According to a Time magazine article, the famed cartoonist decided he wanted a “try at new things and a change of air.” Low created World Citizen, a politically charged but non-topical feature, while cartooning for the London Daily Herald. The weekly strip was syndicated all over the world, and in the U.S. distribution was handled by the Register & Tribune Syndicate.
The pantomine strip featured a mild-mannered everyman character who was apparently nude under his oversized trenchcoat.
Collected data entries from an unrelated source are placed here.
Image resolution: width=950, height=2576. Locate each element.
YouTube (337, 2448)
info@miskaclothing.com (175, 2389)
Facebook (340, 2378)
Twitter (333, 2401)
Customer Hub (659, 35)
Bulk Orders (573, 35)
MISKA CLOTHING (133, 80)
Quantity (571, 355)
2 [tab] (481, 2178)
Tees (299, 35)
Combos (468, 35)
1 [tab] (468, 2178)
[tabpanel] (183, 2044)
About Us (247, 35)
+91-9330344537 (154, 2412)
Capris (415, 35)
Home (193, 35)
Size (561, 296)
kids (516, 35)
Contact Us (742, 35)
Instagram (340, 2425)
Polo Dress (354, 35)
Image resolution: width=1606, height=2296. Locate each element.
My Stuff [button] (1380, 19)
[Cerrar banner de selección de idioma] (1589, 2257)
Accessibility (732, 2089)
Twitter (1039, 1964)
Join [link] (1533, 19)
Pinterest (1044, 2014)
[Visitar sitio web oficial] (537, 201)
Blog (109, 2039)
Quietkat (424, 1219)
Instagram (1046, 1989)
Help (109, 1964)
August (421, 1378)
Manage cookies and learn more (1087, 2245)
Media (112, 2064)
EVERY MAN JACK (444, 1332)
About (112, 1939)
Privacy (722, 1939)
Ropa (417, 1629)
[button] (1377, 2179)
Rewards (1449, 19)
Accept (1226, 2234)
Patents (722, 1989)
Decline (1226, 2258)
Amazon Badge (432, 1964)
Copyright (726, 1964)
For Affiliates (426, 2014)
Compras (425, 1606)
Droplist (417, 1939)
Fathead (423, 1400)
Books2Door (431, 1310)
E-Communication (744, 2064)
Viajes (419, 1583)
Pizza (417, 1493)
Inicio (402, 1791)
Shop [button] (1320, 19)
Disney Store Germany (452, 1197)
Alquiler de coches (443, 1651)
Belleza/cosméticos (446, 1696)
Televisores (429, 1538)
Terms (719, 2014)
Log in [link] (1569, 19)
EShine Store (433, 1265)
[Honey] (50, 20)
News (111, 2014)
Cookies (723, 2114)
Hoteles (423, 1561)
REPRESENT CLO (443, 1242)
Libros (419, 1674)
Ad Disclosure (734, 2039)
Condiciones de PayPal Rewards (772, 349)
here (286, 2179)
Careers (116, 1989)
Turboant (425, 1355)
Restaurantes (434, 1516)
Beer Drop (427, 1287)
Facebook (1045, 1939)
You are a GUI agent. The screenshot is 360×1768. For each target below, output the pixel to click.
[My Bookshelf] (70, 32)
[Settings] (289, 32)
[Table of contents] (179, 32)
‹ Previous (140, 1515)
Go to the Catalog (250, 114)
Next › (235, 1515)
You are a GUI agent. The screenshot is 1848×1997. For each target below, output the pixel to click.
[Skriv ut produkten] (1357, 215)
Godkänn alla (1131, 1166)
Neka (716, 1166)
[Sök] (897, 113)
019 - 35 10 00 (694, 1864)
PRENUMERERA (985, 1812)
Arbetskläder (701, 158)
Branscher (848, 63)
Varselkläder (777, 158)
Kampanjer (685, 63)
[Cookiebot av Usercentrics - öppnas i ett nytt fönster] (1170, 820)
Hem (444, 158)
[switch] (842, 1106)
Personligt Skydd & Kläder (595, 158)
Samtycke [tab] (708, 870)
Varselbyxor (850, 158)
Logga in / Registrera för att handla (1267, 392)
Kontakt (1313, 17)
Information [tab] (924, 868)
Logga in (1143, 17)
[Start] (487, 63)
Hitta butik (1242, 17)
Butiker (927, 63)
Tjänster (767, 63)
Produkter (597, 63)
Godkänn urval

The inky black authority figures of the strip, whether politicians, police or bosses, subject our protagonist to all sorts of Kafka-esque mistreatment.
The strip debuted in the Sydney (Australia) Herald and other foreign papers on or about September 16 1951, but doesn’t seem to have debuted in the U.S. until November 11 of that year (has anyone seen it earlier?).
Low’s strip had the same problem here that any weekly strip would — newspaper editors don’t seem to have a readily open slot for such an animal. It doesn’t really fit in the weekday papers, where 6-day a week features are the norm, and it doesn’t really fit in the Sunday paper either, where comic strips are supposed to be clad in gay colors for the comics section. The stature of Low stimulated some papers to figure out how to make it work, but very few editors were up to the apparently monstrous difficult task.
In the U.S., World Citizen was advertised until 1954, though I haven’t found it running in a paper later than 1952. I don’t know how long the weekly strip ran in foreign markets.